(Text excerpt Opens)

The resulting model outperformed established open source models across a range of benchmarks, while surpassing GPT-3.5 and being competitive with Gemini 1.0 Pro.

The work took the team approximately 3 months, a relatively lean $10M, and required 3,072 NVIDIA H100s. However, it’s always worth taking the cost figures from tech companies with a pinch of salt, as they don’t include investments carried over from previous models or projects. 

After Elon Musk launched his legal action against OpenAI for its lack of openness, a number of AI commentators on X questioned why Grok was closed. In response, xAI released the base model weights and network architecture of Grok-1. Openness is welcome but, given the size of the model, most people would struggle to run it locally without access to a GPU server. In a busy few weeks for the company, xAI also announced Grok-1.5. As well as a new 128k context length, xAI recorded significant performance gains in coding and math-related tasks, with a particularly strong performance on HumanEval, a code generation and problem-solving benchmark. The model is competitive with Mistral Large, Gemini Pro, and the March 2023 release of GPT-4.

After impressing observers with the new Claude 3 family, Anthropic received $2.75B from Amazon as part of its $4B commitment to the company. As part of the arrangement, Amazon will be the company’s primary (although not exclusive) provider of cloud services. Anthropic is still conducting a separate fundraising process, expected to total at least $750M. One early Anthropic investor we don’t hear much from these days is FTX. The majority of the fallen crypto exchange’s 8% stake in the company was sold this month, with the largest buyer being an affiliate of Emirati sovereign wealth fund Mubadala. A bid from Saudi Arabia was turned down on national security grounds.

OpenAI has revealed that it has been building Voice Engine, a text-to-speech and voice cloning model. The company first developed it in 2022 and used it to power some of the text-to-speech functionalities bundled with ChatGPT. The company has now released snippets of audio in multiple different languages, but has opted not to make the model accessible, citing safety concerns. OpenAI warns that we urgently need to improve public awareness of the potential of deceptive content, phase out voice-based authentication as a security method, and build better provenance tools. While some immediately accused OpenAI of using safety fears as a marketing tactic, considering the number of major elections looming this year, it’s understandable that the company may have decided that this isn’t a regulatory storm worth sailing into just yet.

(Text excerpt Closes)
(Records provided Opens)

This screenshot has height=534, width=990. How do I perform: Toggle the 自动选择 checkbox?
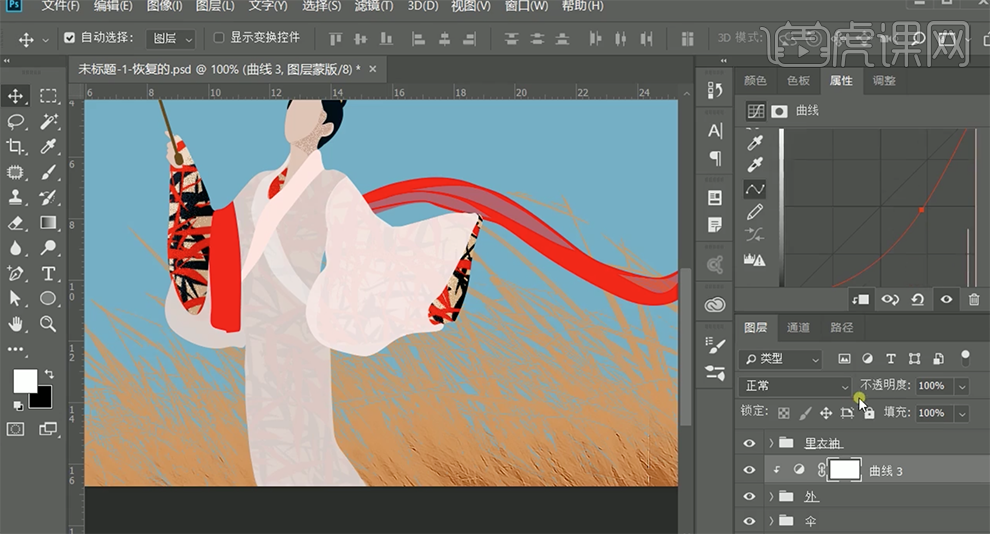(69, 38)
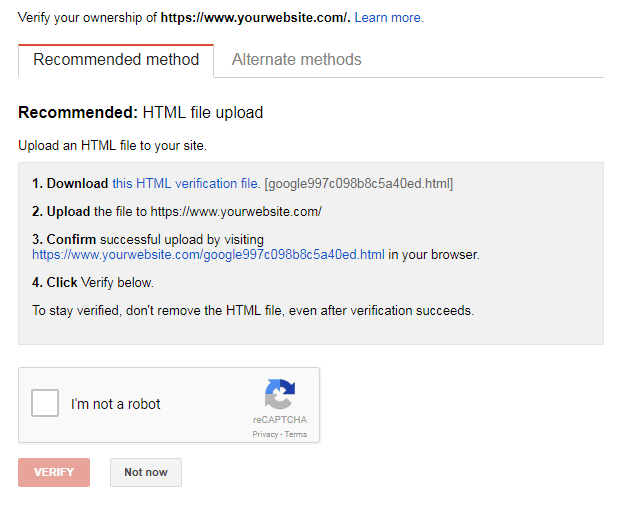Click the Upload an HTML file text
Viewport: 634px width, 505px height.
tap(112, 146)
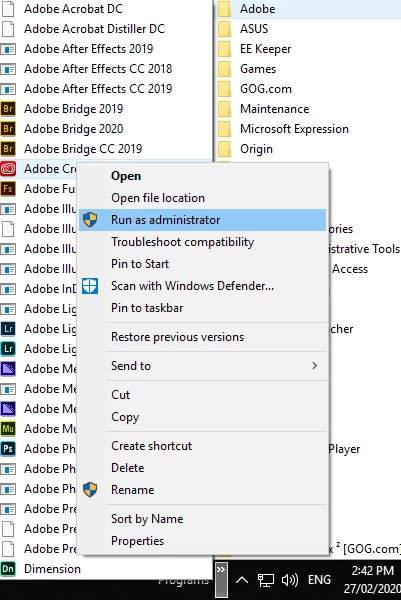Click the Adobe Photoshop Ps icon
The height and width of the screenshot is (600, 401).
pyautogui.click(x=8, y=448)
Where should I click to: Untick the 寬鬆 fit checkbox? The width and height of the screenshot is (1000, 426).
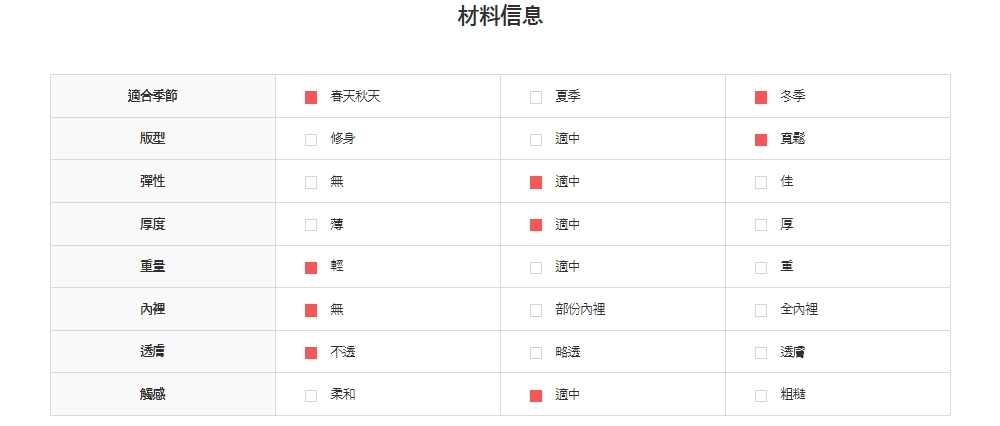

(Records provided Closes)

◆ Task to carry out: Please list every dollar amount mentioned in the AI news excerpt. The listing is not needed for anything here.

◆ Result of the task:
$10M
$2.75B
$4B
$750M